Should you be so unfortunate as to suffer a black widow spider bite in all its glory, it is an experience you will not likely soon forget. It starts unassumingly enough, typically with no more than a pinprick sensation. Within a half-hour to a few hours, however, symptoms, which can last for up to a couple of days, develop. Victims commonly suffer severe abdominal pain and cramping, but also possibly cramping of other large muscle groups such as the back, chest, legs and shoulders, along with other assorted unpleasantries like nausea, vomiting, profuse sweating, headache, increased blood pressure and—not surprisingly—anxiety. Widow spiders belong to the genus Latrodectus, and collectively these symptoms are known as “latrodectism.”

On the bright side, then, take comfort in the fact that black widow bites aren’t all that common, don’t always produce symptoms and very rarely prove fatal. Interestingly, we can thank modern plumbing for a decline in the frequency of black widow bites. Apparently, in the days when the outhouse was a common domestic feature, widow spiders found that the cozy space beneath the seat suited them ideally, and were inclined to take offense when bare parts disturbed their tranquility.

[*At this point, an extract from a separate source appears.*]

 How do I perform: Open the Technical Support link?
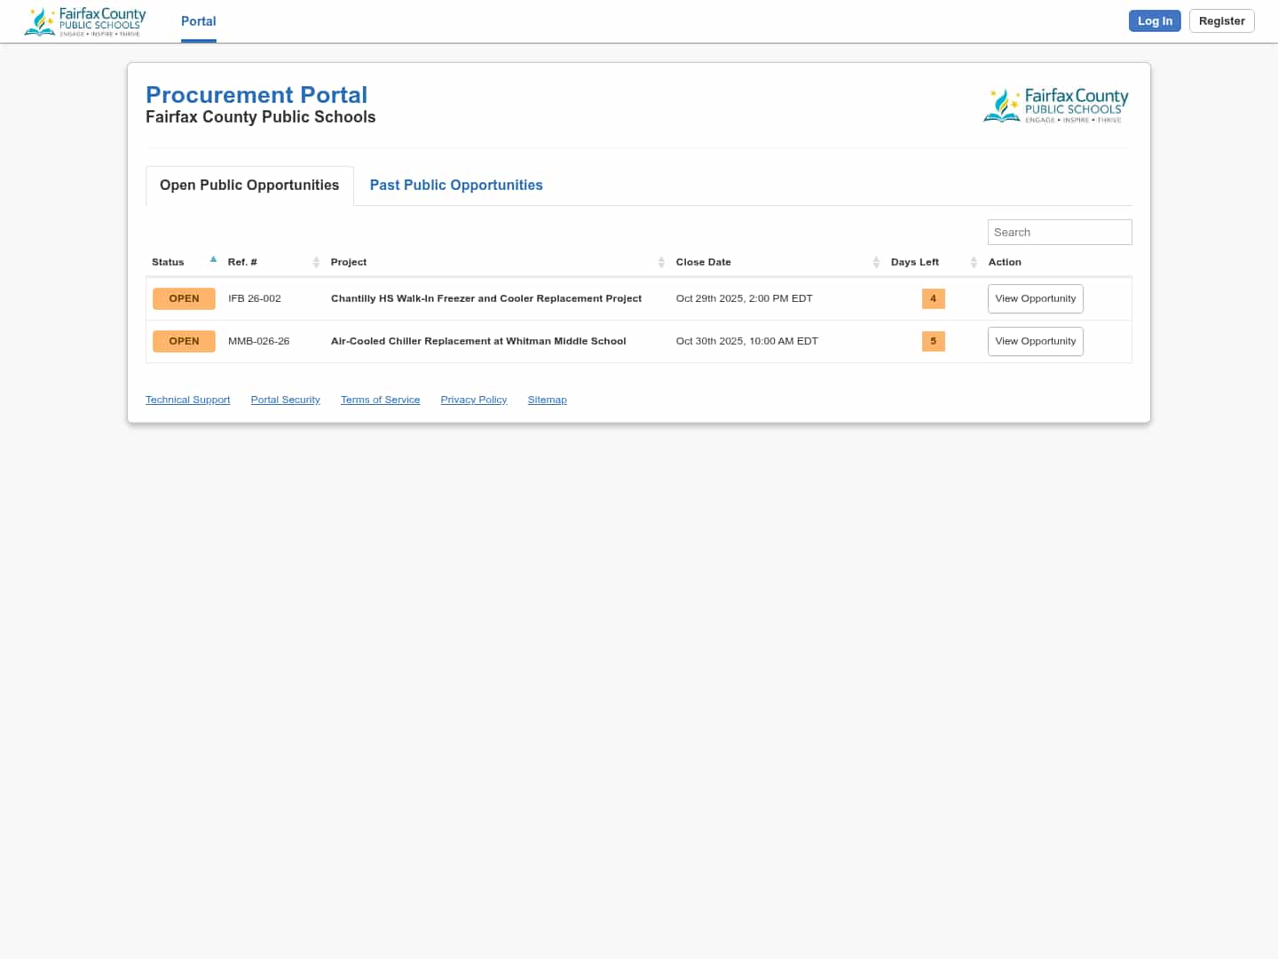pyautogui.click(x=187, y=400)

Black widows belong to the family Theridiidae, also known as the “cob weaver” or “cob web” family, and to insert an etymological note into this entomological narrative, the word “cob” is derived from “coppe” for “spider,” in turn derived from the Old English “attercoppe,” meaning literally “poison head.” Widow webs are indeed cobwebby, and not particular works of beauty (one website refers to them dismissively as “often tangled and grubby”), but it is there that the black widow lays her eggs in spherical sacs, several hundred to a sac.

The Virginia Cooperative Extension’s Widow Spiders publication notes that, “A single female can produce between four and nine egg sacs in a single summer,” a fact you may not want to dwell upon too closely before bedtime.

It should be noted that not just the egg detail, but everything else you’ve read here applies almost exclusively to the female black widow. Remember when Liz Taylor married Larry Fortensky? So it is with the black widow spider—all the glamour and reputation are hers, and he is but the bit player in the shadows of the limelight.

And speaking of “bit,” it’s time to clear up a bit of a misconception, the most common misconception, in fact the misconception that earned the widow spider its familiar—and undeserved—name: that the black widow female always kills and eats her mate. Alas, for the metaphor that launched a thousand noir novels, she doesn’t, at least not always.

Which isn’t to say that she’s exactly June Cleaver; Mr. Widow is wise to beat a measured retreat before love’s passion cools, because if he hangs around long enough, she may figure what the hell, he does kind of look like dinner.

When it comes to encountering the black widow, respect always beats regret.